Tokoh

KH Abdullah bin Nuh, Kiai Cianjur yang Produktif Menulis

Sel, 17 Desember 2019 | 12:45 WIB

KH Abdullah bin Nuh, Kiai Cianjur yang Produktif Menulis

KH Abdullah bin Nuh

KH Abdullah bin Nuh lahir di Cianjur, Jawa Barat, pada tanggal 30 Juni 1905. Ia adalah seorang kiai kharismatik, pendiri Pesantren al-Ghozali Bogor, Jawa Barat. Ayahnya bernama Raden H Mohammad Nuh bin Idris dan ibunya Nyi Raden Aisyah bin Raden Sumintapura. Kakek dari pihak ibu adalah seorang wedana di Tasikmalaya.
 
Silsilah keturunan KH Abdullah bin Nuh adalah sebagai berikut: KH Abdullah bin Nuh putera RH Idris, putera RH. Arifin, putera RH Sholeh putra, RH Muhyiddin Natapradja, putra R Aria Wiratanudatar V (Dalem Muhyiddin), putra R Aria Wiratanudatar IV (Dalem Sabiruddin), putra R Aria Wiratanudatar III (Dalem Astramanggala), putra R Aria Wiratanudatar II (Dalem Wiramanggala), putra R AnaWiratanudatar I (Dalem Cikundul).
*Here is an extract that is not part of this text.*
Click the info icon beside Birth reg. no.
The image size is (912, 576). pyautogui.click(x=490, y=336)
Abdullah belajar di Madrasah al-I’anah Cianjur yang didirikan oleh ayahandanya. Kemudian ia meneruskan pendidikan ke tingkat menengah di Madrasah Syamailul Huda di Pekalongan, Jawa Tengah. Bakat dan kemampuannya dalam sastra Arab di pesantren ini begitu menonjol. Dalam usia 13 tahun, ia sudah mampu membuat tulisan dan syair dalam bahasa Arab. Oleh gurunya, artikel dan syair karya Abdullah dikirim ke majalah berbahasa Arab yang terbit di Surabaya. 

Kemahirannya dalam bahasa Arab mengantarkan Abdullah dikirim ke Universitas al Azhar, Kairo, Mesir, pada tahun 1926.  Di sana ia masuk ke Fakultas Syariah dan mendalami fiqih Mazhab Syafii. Setelah dua tahun belajar di Al Azhar, Abdullah berhasil mendapat gelar Syahadatul ‘Alimiyyah yang memberinya hak untuk mengajar ilmu-ilmu keislaman. 
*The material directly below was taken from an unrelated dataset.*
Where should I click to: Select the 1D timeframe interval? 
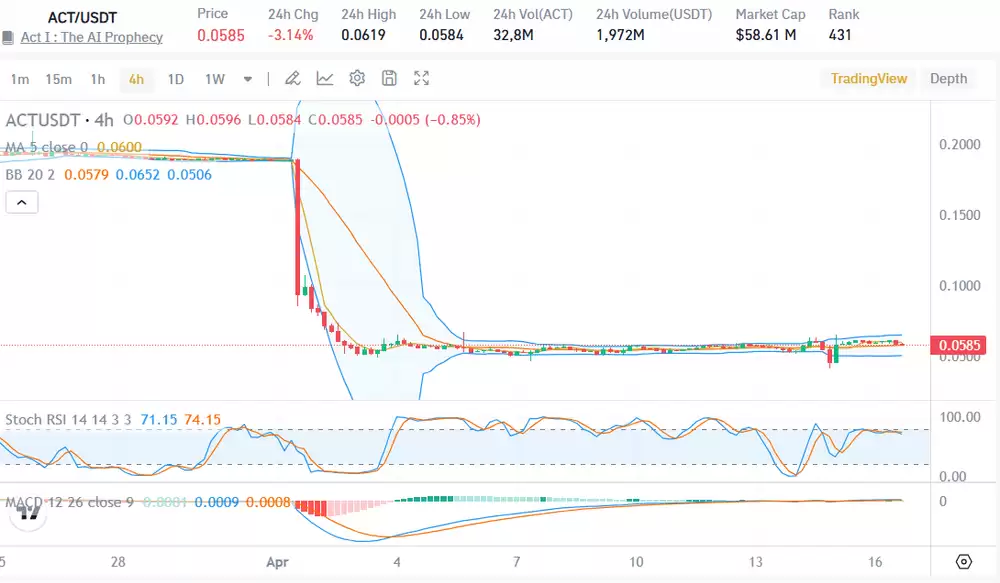pos(175,79)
Pada zaman penjajahan Jepang, ia menjadi PETA dan masuk ke Laskar Hizbullah yang dipimpin tokoh NU, KH Zainul Arifin. Setelah Proklamasi Kemerdekaan, ia memimpin BKR. Pernah menjadi anggota KNIP  yang berperan sebagai lembaga legiislatif di Yogyakarta, sambil menjadi Kepala Seksi Siaran Bahasa Arab do RRI Yogyakarta dan dosen di UII.  Di kampus tersebut, Abdullah adalah sebagai salah seorang pendirinya. 
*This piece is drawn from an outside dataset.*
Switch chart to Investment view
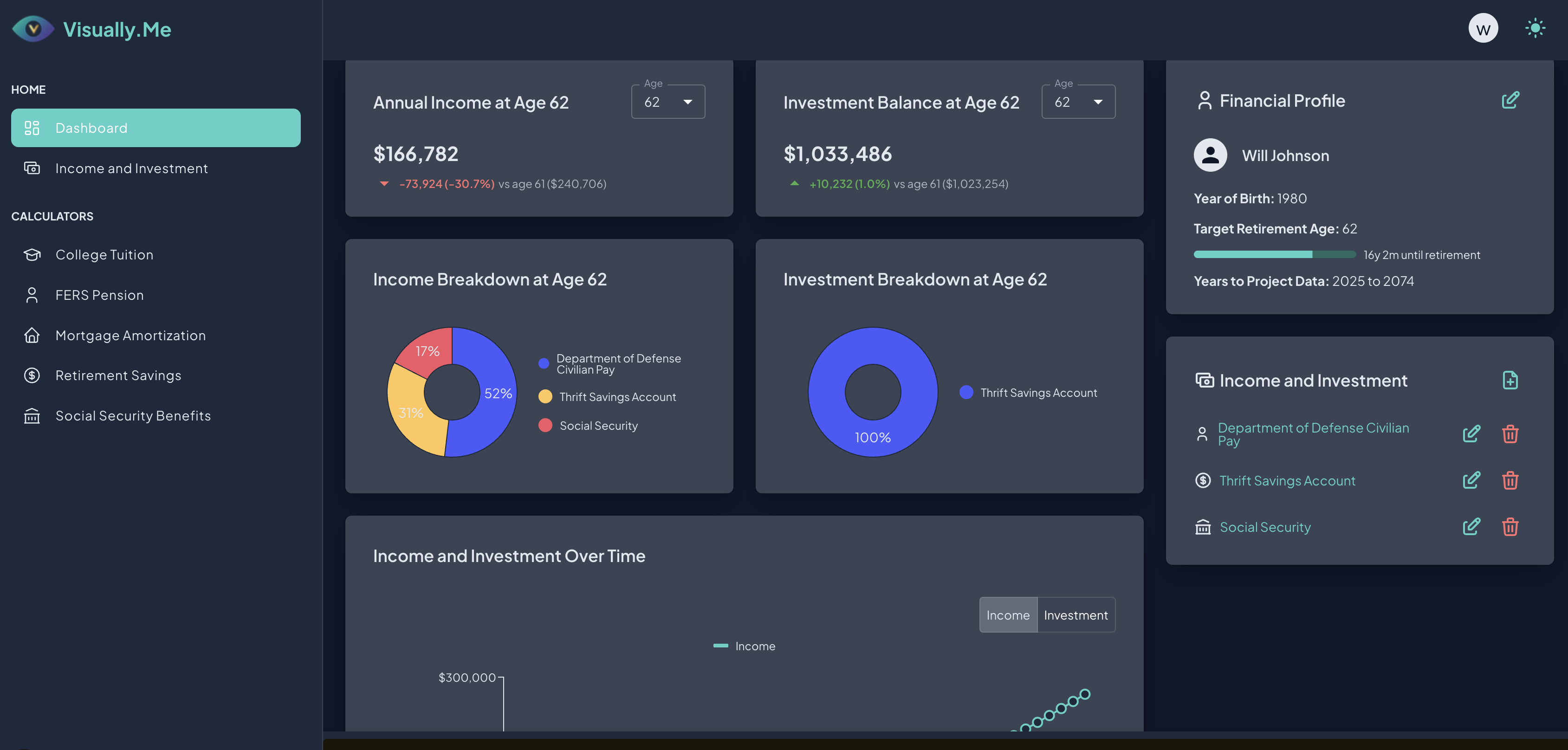Image resolution: width=1568 pixels, height=750 pixels. coord(1076,615)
Pada tahun,1950 Abdullah meniggalkan Yogyakarta. Ia dan keluarganya memutuskan untuk hijrah ke Jakarta hingga tahun 1970. Selama di Jakarta, ia memegang jabatan sebagai Kepala Siaran Bahasa Arab pada RRI Jakarta. Kemudian ia menjabat sebagai Lektor Kepala Fakultas Sastra Universitas Indonesia. 

Pada tahun 1969, ia kemudian menetap di Bogor dan mendirikan sebuah majelis ta’lim bernama al-Ghazali dan Al-Ihya.  Majelis yang berkembang menjadi sebuah yayasan pendidikan ini hingga saat ini masih berdiri. Yayasan al-Ghazali tidak hanya menyelenggarakan kegiatan pengajian rutin, tetapi juga membuka madrasah dan sekolah Islam dari tingkat Taman Kanak-kanak (TK) hingga menengah atas.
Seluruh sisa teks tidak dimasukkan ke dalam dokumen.